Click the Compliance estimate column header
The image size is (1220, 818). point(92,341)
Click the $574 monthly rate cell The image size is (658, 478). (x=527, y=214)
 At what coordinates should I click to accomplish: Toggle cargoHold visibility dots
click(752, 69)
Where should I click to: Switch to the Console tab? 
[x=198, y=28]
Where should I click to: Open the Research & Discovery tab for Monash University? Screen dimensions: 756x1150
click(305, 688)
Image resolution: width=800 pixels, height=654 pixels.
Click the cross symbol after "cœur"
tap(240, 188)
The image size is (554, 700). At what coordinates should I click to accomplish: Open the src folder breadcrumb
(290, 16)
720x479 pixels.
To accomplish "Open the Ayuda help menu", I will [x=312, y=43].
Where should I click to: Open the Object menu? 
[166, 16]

------------------------------------------------------------

What to work on :: Return every entry above with nothing altered.

Solution for this problem ::
Click the Compliance estimate column header
The image size is (1220, 818). point(92,341)
Click the $574 monthly rate cell The image size is (658, 478). (x=527, y=214)
 At what coordinates should I click to accomplish: Toggle cargoHold visibility dots
click(752, 69)
Where should I click to: Switch to the Console tab? 
[x=198, y=28]
Where should I click to: Open the Research & Discovery tab for Monash University? Screen dimensions: 756x1150
click(305, 688)
Image resolution: width=800 pixels, height=654 pixels.
Click the cross symbol after "cœur"
tap(240, 188)
The image size is (554, 700). At what coordinates should I click to accomplish: Open the src folder breadcrumb
(290, 16)
720x479 pixels.
To accomplish "Open the Ayuda help menu", I will [x=312, y=43].
Where should I click to: Open the Object menu? 
[166, 16]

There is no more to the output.